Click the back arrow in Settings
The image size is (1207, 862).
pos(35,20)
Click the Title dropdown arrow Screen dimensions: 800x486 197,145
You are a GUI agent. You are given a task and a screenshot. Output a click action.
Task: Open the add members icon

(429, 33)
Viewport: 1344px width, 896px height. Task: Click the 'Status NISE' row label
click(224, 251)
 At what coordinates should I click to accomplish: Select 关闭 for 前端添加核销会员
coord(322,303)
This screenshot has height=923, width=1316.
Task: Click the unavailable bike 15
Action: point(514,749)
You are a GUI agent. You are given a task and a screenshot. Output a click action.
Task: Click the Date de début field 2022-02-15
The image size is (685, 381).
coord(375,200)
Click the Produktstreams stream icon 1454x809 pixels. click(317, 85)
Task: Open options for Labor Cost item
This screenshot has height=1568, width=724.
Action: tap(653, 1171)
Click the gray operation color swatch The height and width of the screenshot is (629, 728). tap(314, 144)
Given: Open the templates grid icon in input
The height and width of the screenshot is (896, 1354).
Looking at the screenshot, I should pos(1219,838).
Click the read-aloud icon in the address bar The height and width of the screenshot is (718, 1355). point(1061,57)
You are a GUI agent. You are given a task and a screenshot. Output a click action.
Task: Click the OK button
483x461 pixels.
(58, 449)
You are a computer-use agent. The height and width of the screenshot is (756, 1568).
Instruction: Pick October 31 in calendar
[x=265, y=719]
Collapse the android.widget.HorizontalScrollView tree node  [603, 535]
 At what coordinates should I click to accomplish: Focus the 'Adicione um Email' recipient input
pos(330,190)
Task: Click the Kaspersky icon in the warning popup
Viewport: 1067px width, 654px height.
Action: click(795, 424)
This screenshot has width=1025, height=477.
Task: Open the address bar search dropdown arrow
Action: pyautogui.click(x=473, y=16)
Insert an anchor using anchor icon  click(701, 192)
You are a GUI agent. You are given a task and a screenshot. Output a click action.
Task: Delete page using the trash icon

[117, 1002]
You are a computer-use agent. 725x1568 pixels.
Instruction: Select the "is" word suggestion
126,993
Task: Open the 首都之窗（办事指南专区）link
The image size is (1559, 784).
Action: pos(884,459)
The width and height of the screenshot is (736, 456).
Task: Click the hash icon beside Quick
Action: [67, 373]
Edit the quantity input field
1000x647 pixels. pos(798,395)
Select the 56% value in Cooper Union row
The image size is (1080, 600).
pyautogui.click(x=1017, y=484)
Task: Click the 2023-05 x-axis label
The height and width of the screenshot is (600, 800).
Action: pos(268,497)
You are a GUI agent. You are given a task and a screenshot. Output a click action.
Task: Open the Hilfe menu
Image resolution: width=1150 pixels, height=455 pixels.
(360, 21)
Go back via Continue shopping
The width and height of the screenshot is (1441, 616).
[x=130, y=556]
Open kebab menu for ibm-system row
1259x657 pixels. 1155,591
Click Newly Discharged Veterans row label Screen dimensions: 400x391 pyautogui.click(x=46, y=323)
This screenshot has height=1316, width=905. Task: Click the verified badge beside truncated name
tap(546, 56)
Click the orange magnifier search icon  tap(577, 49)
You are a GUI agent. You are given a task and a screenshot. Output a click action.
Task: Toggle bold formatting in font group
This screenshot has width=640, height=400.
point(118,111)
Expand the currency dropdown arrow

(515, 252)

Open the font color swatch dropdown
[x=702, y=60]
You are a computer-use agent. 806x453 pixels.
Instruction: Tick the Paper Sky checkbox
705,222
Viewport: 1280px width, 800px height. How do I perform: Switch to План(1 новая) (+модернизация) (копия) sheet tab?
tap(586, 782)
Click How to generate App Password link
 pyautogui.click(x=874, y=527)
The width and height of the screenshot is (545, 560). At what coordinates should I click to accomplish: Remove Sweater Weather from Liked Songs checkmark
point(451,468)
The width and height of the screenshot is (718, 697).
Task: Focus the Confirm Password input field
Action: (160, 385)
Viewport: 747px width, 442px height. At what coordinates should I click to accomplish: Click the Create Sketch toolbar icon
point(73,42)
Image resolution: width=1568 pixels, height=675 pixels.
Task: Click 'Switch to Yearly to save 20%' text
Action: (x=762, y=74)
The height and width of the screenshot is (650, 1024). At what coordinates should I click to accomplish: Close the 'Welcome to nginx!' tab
++++++
* About this task
The full listing above should be returned exactly as supplied.

* Reply
Click the back arrow in Settings
The image size is (1207, 862).
pos(35,20)
Click the Title dropdown arrow Screen dimensions: 800x486 197,145
You are a GUI agent. You are given a task and a screenshot. Output a click action.
Task: Open the add members icon

(429, 33)
Viewport: 1344px width, 896px height. Task: Click the 'Status NISE' row label
click(224, 251)
 At what coordinates should I click to accomplish: Select 关闭 for 前端添加核销会员
coord(322,303)
This screenshot has height=923, width=1316.
Task: Click the unavailable bike 15
Action: point(514,749)
You are a GUI agent. You are given a task and a screenshot. Output a click action.
Task: Click the Date de début field 2022-02-15
The image size is (685, 381).
coord(375,200)
Click the Produktstreams stream icon 1454x809 pixels. click(317, 85)
Task: Open options for Labor Cost item
This screenshot has height=1568, width=724.
Action: tap(653, 1171)
Click the gray operation color swatch The height and width of the screenshot is (629, 728). tap(314, 144)
Given: Open the templates grid icon in input
The height and width of the screenshot is (896, 1354).
Looking at the screenshot, I should pos(1219,838).
Click the read-aloud icon in the address bar The height and width of the screenshot is (718, 1355). point(1061,57)
You are a GUI agent. You are given a task and a screenshot. Output a click action.
Task: Click the OK button
483x461 pixels.
(58, 449)
You are a computer-use agent. The height and width of the screenshot is (756, 1568).
Instruction: Pick October 31 in calendar
[x=265, y=719]
Collapse the android.widget.HorizontalScrollView tree node  [603, 535]
 At what coordinates should I click to accomplish: Focus the 'Adicione um Email' recipient input
pos(330,190)
Task: Click the Kaspersky icon in the warning popup
Viewport: 1067px width, 654px height.
Action: click(795, 424)
This screenshot has width=1025, height=477.
Task: Open the address bar search dropdown arrow
Action: pyautogui.click(x=473, y=16)
Insert an anchor using anchor icon  click(701, 192)
You are a GUI agent. You are given a task and a screenshot. Output a click action.
Task: Delete page using the trash icon

[117, 1002]
You are a computer-use agent. 725x1568 pixels.
Instruction: Select the "is" word suggestion
126,993
Task: Open the 首都之窗（办事指南专区）link
The image size is (1559, 784).
Action: pos(884,459)
The width and height of the screenshot is (736, 456).
Task: Click the hash icon beside Quick
Action: [67, 373]
Edit the quantity input field
1000x647 pixels. pos(798,395)
Select the 56% value in Cooper Union row
The image size is (1080, 600).
pyautogui.click(x=1017, y=484)
Task: Click the 2023-05 x-axis label
The height and width of the screenshot is (600, 800).
Action: pos(268,497)
You are a GUI agent. You are given a task and a screenshot. Output a click action.
Task: Open the Hilfe menu
Image resolution: width=1150 pixels, height=455 pixels.
(360, 21)
Go back via Continue shopping
The width and height of the screenshot is (1441, 616).
[x=130, y=556]
Open kebab menu for ibm-system row
1259x657 pixels. 1155,591
Click Newly Discharged Veterans row label Screen dimensions: 400x391 pyautogui.click(x=46, y=323)
This screenshot has height=1316, width=905. Task: Click the verified badge beside truncated name
tap(546, 56)
Click the orange magnifier search icon  tap(577, 49)
You are a GUI agent. You are given a task and a screenshot. Output a click action.
Task: Toggle bold formatting in font group
This screenshot has width=640, height=400.
point(118,111)
Expand the currency dropdown arrow

(515, 252)

Open the font color swatch dropdown
[x=702, y=60]
You are a computer-use agent. 806x453 pixels.
Instruction: Tick the Paper Sky checkbox
705,222
Viewport: 1280px width, 800px height. How do I perform: Switch to План(1 новая) (+модернизация) (копия) sheet tab?
tap(586, 782)
Click How to generate App Password link
 pyautogui.click(x=874, y=527)
The width and height of the screenshot is (545, 560). At what coordinates should I click to accomplish: Remove Sweater Weather from Liked Songs checkmark
point(451,468)
The width and height of the screenshot is (718, 697).
Task: Focus the Confirm Password input field
Action: (160, 385)
Viewport: 747px width, 442px height. At what coordinates should I click to accomplish: Click the Create Sketch toolbar icon
point(73,42)
Image resolution: width=1568 pixels, height=675 pixels.
Task: Click 'Switch to Yearly to save 20%' text
Action: (x=762, y=74)
The height and width of the screenshot is (650, 1024). At what coordinates should I click to accomplish: Close the 'Welcome to nginx!' tab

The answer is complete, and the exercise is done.